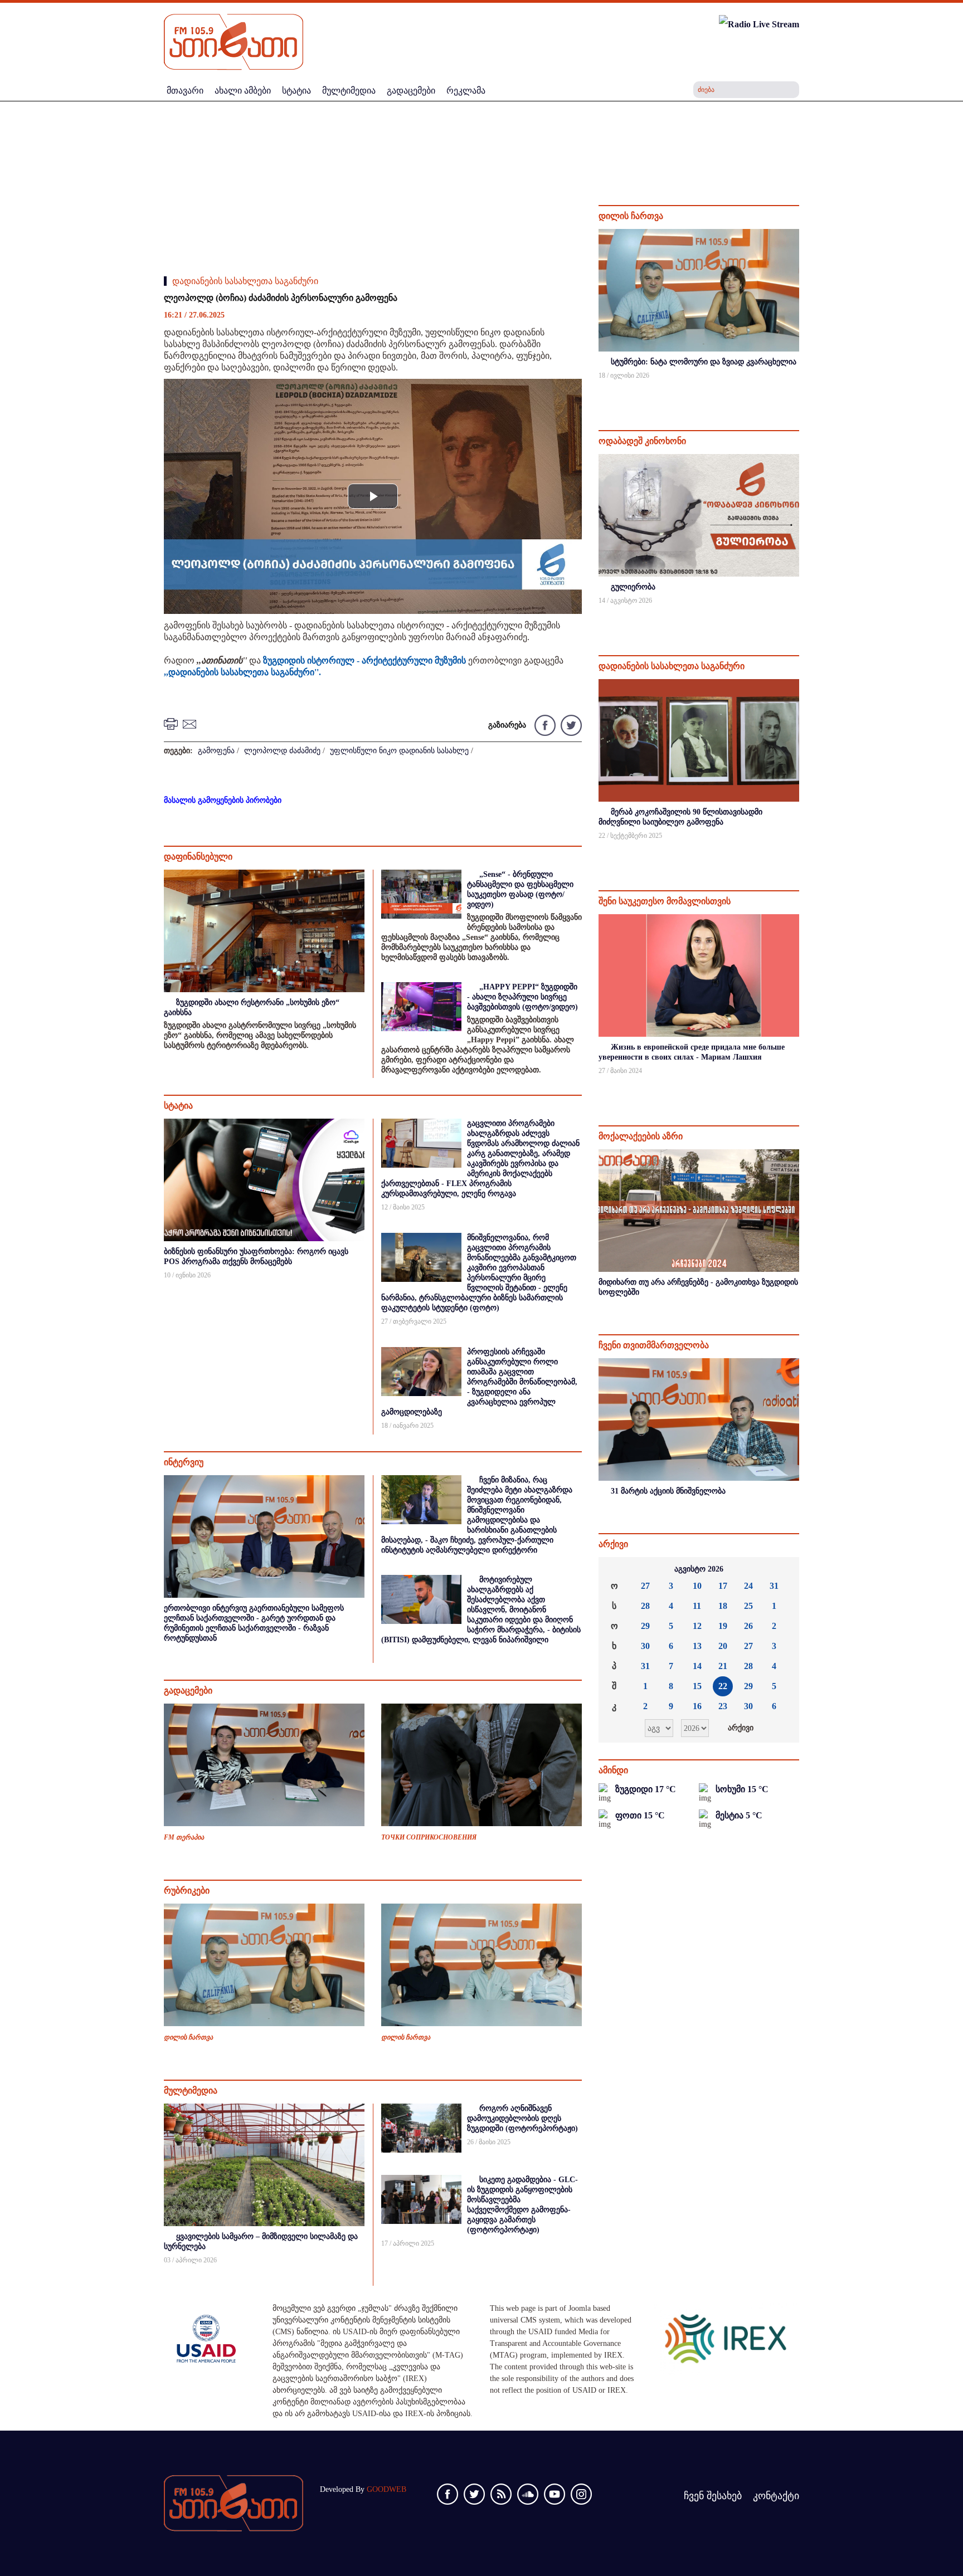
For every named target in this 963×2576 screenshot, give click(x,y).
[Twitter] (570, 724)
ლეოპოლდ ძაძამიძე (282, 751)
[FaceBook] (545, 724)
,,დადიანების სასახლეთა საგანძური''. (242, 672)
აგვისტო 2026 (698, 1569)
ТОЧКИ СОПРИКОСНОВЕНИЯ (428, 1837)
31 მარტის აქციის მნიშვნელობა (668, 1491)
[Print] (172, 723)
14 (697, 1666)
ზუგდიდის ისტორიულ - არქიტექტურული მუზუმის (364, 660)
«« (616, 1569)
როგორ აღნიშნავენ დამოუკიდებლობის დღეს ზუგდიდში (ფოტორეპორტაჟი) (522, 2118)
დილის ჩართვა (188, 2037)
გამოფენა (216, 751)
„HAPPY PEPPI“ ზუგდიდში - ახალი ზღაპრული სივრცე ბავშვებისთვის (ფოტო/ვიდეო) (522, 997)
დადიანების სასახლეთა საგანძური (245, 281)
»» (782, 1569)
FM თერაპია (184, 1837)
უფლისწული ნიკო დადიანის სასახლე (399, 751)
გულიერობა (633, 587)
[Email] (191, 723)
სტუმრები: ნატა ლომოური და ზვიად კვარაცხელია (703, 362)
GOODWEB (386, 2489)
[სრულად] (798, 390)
--
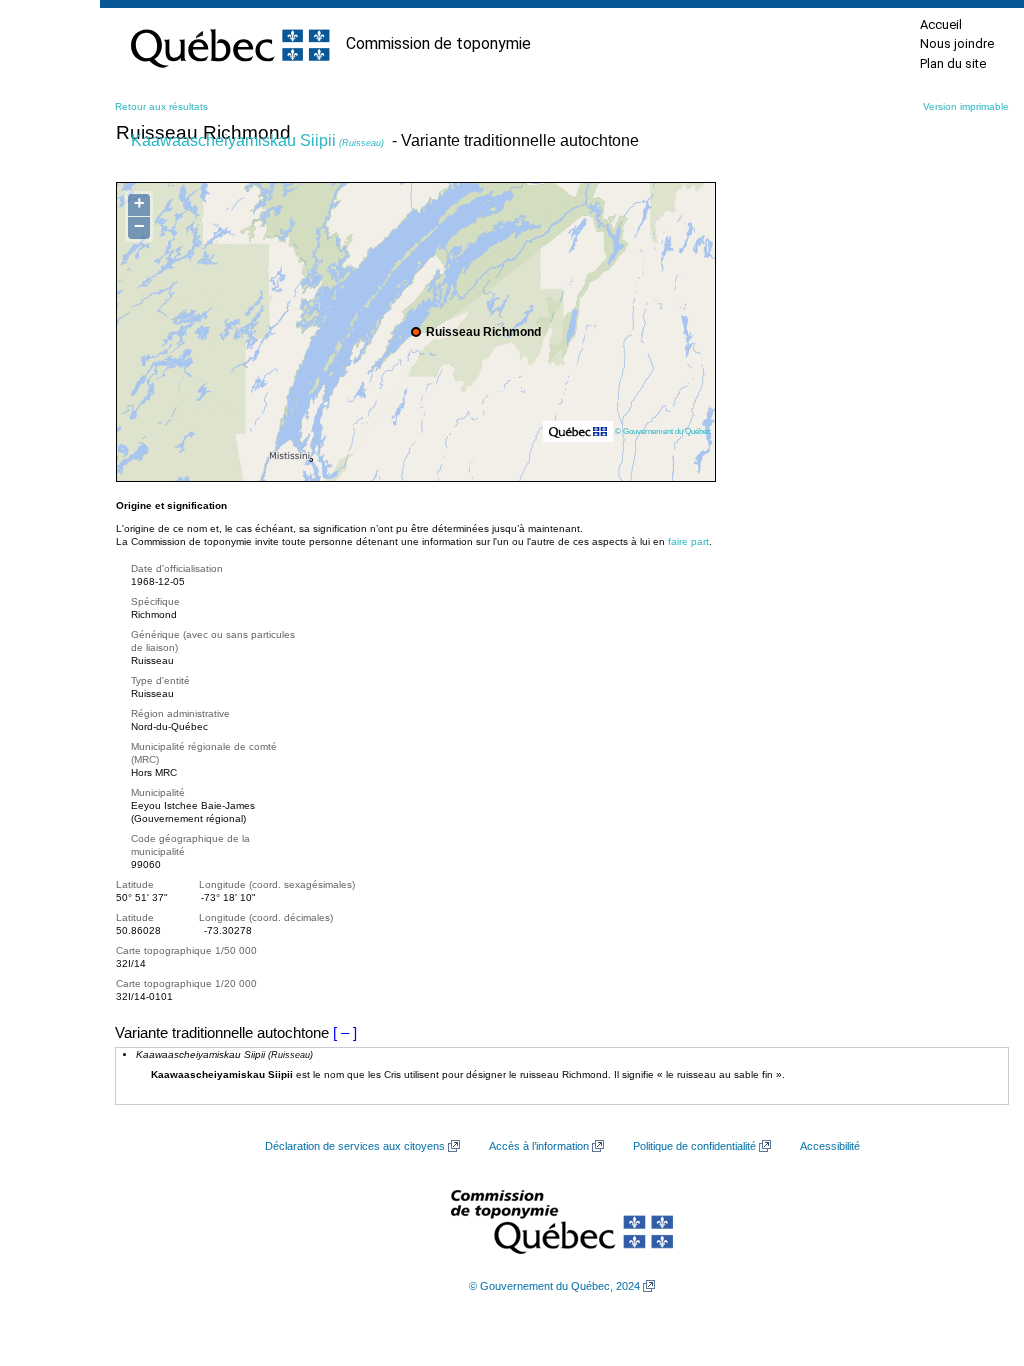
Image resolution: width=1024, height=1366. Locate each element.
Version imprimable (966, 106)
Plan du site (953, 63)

The problem:
In the data above, each line holding "დადიანების" is to be found and copied.

Task response:
,,დადიანების სასახლეთა საგანძური''. (242, 672)
დადიანების სასახლეთა საგანძური (245, 281)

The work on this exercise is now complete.